Source data:
-*-

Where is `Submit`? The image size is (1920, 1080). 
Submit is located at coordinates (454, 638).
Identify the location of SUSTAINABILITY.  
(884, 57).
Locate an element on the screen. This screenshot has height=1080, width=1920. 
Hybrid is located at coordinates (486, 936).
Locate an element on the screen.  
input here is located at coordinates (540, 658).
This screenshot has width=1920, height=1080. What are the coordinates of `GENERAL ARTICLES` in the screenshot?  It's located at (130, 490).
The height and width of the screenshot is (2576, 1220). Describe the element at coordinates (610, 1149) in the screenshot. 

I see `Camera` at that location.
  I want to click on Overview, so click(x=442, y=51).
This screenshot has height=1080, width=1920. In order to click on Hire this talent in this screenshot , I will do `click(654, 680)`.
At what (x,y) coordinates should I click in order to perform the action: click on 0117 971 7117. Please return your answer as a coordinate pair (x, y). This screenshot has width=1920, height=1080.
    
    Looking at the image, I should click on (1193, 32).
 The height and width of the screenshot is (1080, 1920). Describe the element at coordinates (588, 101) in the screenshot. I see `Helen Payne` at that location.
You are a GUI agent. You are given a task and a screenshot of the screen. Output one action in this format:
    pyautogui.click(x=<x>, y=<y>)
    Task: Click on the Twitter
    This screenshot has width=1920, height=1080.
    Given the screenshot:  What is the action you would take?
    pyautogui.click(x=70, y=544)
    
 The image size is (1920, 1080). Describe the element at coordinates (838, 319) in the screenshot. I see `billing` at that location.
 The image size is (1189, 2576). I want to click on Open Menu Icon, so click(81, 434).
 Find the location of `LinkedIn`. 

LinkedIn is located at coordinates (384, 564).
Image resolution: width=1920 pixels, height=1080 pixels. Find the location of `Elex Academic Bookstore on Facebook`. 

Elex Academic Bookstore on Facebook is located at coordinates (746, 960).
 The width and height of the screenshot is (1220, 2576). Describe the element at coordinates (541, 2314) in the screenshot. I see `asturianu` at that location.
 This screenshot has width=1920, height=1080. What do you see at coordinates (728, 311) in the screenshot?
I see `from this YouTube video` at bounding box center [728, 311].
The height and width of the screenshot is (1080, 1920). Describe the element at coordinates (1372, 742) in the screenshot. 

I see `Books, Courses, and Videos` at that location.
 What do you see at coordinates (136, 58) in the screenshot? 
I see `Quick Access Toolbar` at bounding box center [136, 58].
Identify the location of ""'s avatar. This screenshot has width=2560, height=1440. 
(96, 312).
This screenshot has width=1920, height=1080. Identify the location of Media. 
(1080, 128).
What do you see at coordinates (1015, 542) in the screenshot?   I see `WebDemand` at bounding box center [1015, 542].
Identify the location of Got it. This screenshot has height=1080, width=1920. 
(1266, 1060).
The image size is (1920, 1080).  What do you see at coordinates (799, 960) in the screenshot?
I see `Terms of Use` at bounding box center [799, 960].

-*-

Exercise objective
Format every line of the source data entries above as a Markdown table, omitting blank lines. Use the columns "No." for the row number and "Line" for the line itself.

Result for this exercise
| No. | Line |
|---|---|
| 1 | Where is `Submit`? The image size is (1920, 1080).  |
| 2 | Submit is located at coordinates (454, 638). |
| 3 | Identify the location of SUSTAINABILITY.   |
| 4 | (884, 57). |
| 5 | Locate an element on the screen. This screenshot has height=1080, width=1920.  |
| 6 | Hybrid is located at coordinates (486, 936). |
| 7 | Locate an element on the screen.   |
| 8 | input here is located at coordinates (540, 658). |
| 9 | This screenshot has width=1920, height=1080. What are the coordinates of `GENERAL ARTICLES` in the screenshot?  It's located at (130, 490). |
| 10 | The height and width of the screenshot is (2576, 1220). Describe the element at coordinates (610, 1149) in the screenshot.  |
| 11 | I see `Camera` at that location. |
| 12 |   I want to click on Overview, so click(x=442, y=51). |
| 13 | This screenshot has height=1080, width=1920. In order to click on Hire this talent in this screenshot , I will do `click(654, 680)`. |
| 14 | At what (x,y) coordinates should I click in order to perform the action: click on 0117 971 7117. Please return your answer as a coordinate pair (x, y). This screenshot has width=1920, height=1080. |
| 15 |     Looking at the image, I should click on (1193, 32). |
| 16 |  The height and width of the screenshot is (1080, 1920). Describe the element at coordinates (588, 101) in the screenshot. I see `Helen Payne` at that location. |
| 17 | You are a GUI agent. You are given a task and a screenshot of the screen. Output one action in this format: |
| 18 |     pyautogui.click(x=<x>, y=<y>) |
| 19 |     Task: Click on the Twitter |
| 20 |     This screenshot has width=1920, height=1080. |
| 21 |     Given the screenshot:  What is the action you would take? |
| 22 |     pyautogui.click(x=70, y=544) |
| 23 |  The image size is (1920, 1080). Describe the element at coordinates (838, 319) in the screenshot. I see `billing` at that location. |
| 24 |  The image size is (1189, 2576). I want to click on Open Menu Icon, so click(81, 434). |
| 25 |  Find the location of `LinkedIn`.  |
| 26 | LinkedIn is located at coordinates (384, 564). |
| 27 | Image resolution: width=1920 pixels, height=1080 pixels. Find the location of `Elex Academic Bookstore on Facebook`.  |
| 28 | Elex Academic Bookstore on Facebook is located at coordinates (746, 960). |
| 29 |  The width and height of the screenshot is (1220, 2576). Describe the element at coordinates (541, 2314) in the screenshot. I see `asturianu` at that location. |
| 30 |  This screenshot has width=1920, height=1080. What do you see at coordinates (728, 311) in the screenshot? |
| 31 | I see `from this YouTube video` at bounding box center [728, 311]. |
| 32 | The height and width of the screenshot is (1080, 1920). Describe the element at coordinates (1372, 742) in the screenshot.  |
| 33 | I see `Books, Courses, and Videos` at that location. |
| 34 |  What do you see at coordinates (136, 58) in the screenshot?  |
| 35 | I see `Quick Access Toolbar` at bounding box center [136, 58]. |
| 36 | Identify the location of ""'s avatar. This screenshot has width=2560, height=1440.  |
| 37 | (96, 312). |
| 38 | This screenshot has width=1920, height=1080. Identify the location of Media.  |
| 39 | (1080, 128). |
| 40 | What do you see at coordinates (1015, 542) in the screenshot?   I see `WebDemand` at bounding box center [1015, 542]. |
| 41 | Identify the location of Got it. This screenshot has height=1080, width=1920.  |
| 42 | (1266, 1060). |
| 43 | The image size is (1920, 1080).  What do you see at coordinates (799, 960) in the screenshot? |
| 44 | I see `Terms of Use` at bounding box center [799, 960]. |